Il sogno di grandezza dei “re cattolici”, Ferdinando e Isabella, desiderosi di attuare per i regni di Castiglia e Aragona “una stessa politica, dotandoli di un più efficiente apparato burocratico e di truppe reali permanenti munite di artiglieria, in modo da rendersi militarmente meno dipendenti dai contingenti armati forniti dalle città e dalla nobiltà” (G. Vitolo, Medioevo. I caratteri originali di un’età di transizione, Sansoni, Milano, 2003), nonché la ferma volontà espressa dai medesimi di “far nascere una coscienza nazionale spagnola, puntando soprattutto sul fattore religioso” (Op. cit.) sono elementi di fondamentale importanza per comprendere le dinamiche in atto in quel particolare ambiente e periodo. L’intransigenza religiosa avrebbe presto convinto ebrei e musulmani a partire, “impoverendo soprattutto l’agricoltura delle regioni interne” (Op. cit.), mentre i progetti di potenza militare e di emancipazione dalla dipendenza nobiliare finirono con il suscitare, inevitabilmente, sogni e speranze di incommensurabili tesori.
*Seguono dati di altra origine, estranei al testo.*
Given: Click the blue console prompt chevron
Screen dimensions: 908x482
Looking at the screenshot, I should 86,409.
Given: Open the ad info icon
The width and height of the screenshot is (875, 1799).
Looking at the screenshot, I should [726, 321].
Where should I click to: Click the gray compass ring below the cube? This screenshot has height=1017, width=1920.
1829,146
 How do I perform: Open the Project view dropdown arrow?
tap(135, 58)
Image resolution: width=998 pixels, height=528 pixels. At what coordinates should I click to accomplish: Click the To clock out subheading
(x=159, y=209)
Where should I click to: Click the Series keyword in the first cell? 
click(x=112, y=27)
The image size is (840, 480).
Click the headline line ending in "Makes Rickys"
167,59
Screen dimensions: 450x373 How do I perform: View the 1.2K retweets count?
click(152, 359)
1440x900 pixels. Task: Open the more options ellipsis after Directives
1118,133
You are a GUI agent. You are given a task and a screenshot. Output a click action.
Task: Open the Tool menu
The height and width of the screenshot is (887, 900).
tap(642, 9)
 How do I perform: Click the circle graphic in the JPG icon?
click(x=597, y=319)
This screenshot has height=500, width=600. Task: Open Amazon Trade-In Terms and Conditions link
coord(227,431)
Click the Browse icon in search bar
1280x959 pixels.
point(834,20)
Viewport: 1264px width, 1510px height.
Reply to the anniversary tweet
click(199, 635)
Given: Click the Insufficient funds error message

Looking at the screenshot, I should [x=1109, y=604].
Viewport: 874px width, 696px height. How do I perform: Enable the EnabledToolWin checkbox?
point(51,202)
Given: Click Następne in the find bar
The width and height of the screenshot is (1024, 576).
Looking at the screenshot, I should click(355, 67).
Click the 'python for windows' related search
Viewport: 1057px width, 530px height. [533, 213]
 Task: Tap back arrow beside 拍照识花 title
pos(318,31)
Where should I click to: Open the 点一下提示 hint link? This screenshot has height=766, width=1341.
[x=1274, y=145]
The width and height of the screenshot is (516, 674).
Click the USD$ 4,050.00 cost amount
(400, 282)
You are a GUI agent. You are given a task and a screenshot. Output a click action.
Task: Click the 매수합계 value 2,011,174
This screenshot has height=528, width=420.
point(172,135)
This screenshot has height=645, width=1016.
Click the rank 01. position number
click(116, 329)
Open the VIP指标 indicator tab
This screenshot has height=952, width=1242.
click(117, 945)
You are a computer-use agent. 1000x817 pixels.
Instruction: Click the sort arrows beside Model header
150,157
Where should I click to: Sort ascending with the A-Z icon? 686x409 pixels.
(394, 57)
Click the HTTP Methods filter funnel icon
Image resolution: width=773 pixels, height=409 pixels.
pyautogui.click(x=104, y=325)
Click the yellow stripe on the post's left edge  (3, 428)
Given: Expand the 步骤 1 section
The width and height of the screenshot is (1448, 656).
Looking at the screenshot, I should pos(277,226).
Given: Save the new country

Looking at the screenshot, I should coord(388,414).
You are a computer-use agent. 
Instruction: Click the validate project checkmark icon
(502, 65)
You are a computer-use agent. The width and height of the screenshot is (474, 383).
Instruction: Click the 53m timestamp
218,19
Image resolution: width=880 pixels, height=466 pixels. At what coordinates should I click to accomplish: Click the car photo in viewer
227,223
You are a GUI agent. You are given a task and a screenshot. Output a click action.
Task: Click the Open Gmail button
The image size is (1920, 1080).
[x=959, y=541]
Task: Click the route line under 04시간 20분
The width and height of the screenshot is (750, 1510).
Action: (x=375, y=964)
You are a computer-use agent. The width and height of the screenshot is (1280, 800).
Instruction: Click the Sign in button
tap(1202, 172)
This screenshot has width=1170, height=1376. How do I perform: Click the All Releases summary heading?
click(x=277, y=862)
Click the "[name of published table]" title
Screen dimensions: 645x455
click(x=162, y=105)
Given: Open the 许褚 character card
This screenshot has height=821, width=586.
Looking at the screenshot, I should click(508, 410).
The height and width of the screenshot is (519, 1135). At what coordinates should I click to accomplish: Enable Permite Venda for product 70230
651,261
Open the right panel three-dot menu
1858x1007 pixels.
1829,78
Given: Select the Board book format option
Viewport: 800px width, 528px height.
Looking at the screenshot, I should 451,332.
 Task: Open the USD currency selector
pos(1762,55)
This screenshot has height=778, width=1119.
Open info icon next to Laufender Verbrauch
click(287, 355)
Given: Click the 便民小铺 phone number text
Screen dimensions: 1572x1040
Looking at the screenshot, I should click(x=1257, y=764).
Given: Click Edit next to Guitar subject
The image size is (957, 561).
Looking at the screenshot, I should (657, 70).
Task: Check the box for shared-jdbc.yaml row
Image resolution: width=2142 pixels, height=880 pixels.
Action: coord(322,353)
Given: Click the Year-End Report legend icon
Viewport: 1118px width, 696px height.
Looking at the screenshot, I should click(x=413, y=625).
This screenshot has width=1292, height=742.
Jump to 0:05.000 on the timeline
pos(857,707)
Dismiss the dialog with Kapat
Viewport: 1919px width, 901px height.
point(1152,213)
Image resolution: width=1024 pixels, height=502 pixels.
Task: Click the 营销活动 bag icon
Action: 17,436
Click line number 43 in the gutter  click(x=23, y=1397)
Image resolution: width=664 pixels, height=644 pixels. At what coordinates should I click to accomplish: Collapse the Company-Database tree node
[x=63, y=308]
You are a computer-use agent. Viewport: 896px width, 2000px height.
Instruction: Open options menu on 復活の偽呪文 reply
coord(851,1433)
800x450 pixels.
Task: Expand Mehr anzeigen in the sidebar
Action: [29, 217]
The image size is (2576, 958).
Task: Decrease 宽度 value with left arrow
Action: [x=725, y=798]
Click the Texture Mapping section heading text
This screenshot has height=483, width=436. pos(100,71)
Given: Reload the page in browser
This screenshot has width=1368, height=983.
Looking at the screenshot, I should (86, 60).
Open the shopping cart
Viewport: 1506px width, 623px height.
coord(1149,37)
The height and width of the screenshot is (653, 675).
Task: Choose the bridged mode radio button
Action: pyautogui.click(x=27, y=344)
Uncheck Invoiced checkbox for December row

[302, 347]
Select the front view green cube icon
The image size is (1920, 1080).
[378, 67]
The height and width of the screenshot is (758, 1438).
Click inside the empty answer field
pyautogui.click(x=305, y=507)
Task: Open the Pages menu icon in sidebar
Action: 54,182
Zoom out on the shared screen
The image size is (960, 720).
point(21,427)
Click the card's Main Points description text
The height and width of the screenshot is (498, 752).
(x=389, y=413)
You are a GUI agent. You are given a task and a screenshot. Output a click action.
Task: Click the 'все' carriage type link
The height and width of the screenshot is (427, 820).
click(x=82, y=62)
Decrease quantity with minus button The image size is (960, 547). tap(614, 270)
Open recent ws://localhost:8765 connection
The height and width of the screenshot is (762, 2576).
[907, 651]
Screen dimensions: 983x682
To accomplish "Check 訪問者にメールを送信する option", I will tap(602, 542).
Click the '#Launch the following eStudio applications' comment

“Il 17 aprile 1492 [Cristoforo Colombo] ottenne dai sovrani spagnoli, con la Capitolazione di Santa Fé, il titolo di ammiraglio, viceré e governatore delle terre eventualmente scoperte, mentre
mercanti e banchieri genovesi e fiorentini anticipavano gran parte dei soldi necessari alla spedizione” (Op. cit.): non si trattò, quindi, di finanziare un viaggio esplorativo per amore della scienza, ma di un autentico investimento da parte della famiglia reale, peraltro pienamente legittimo e del tutto comprensibile, onde realizzare i propri piani di rilancio del prestigio della corona, mirando a trasmettere un’idea di potenza economica e commerciale, nonché militare, tanto all’interno quanto all’esterno dei confini dei rispettivi regni. Il secondo episodio da mettere a tema si verificò il 29 maggio 1453: la caduta di Costantinopoli. Una tragedia che “destò enorme impressione in Occidente, dove erano assai pochi quelli che avevano una visione chiara del potenziale bellico turco e sentivano la responsabilità di aver abbandonato a se stessa la Cristianità orientale” (Op. cit.).

Cristoforo Colombo

L’avanzata turca proseguì inarrestabile verso il Caucaso e la Mesopotamia, guidata da Maometto II. Molti territori, città e paesi furono depredati e sottomessi dagli ottomani: “Nonostante una coraggiosa resistenza da parte delle popolazioni locali, furono occupate le isole del mar Egeo, Atene e l’intera Attica, la Morea […], l’Albania […], la Bosnia, la Valacchia e la parte meridionale della Crimea. Ormai tutto il bacino orientale del Mediterraneo era sotto il controllo dei Turchi, che minacciavano da vicino l’Ungheria, l’Austria, i territori veneti dell’Istria e della Dalmazia, e la stessa Venezia, non esitando a spingersi anche più lontano” (Op. cit.). Il culmine della violenza e del fanatismo venne raggiunto il 14 agosto 1480, durante il famoso massacro di Otranto, occasione in cui
“buona parte degli abitanti furono massacrati, mentre i superstiti furono inviati in Albania per essere venduti come schiavi” (Op. cit.). La minaccia contribuì a rendere insicure le rotte commerciali dell’epoca, impedendo a uomini e merci di raggiungere l’Oriente. Una situazione che stimolò l’ingegno occidentale, obbligandolo “a cercare in direzione opposta, cioè verso ovest, nuove vie per raggiungere l’Oriente, che è quanto cercò di fare Cristoforo Colombo” (Op. cit.).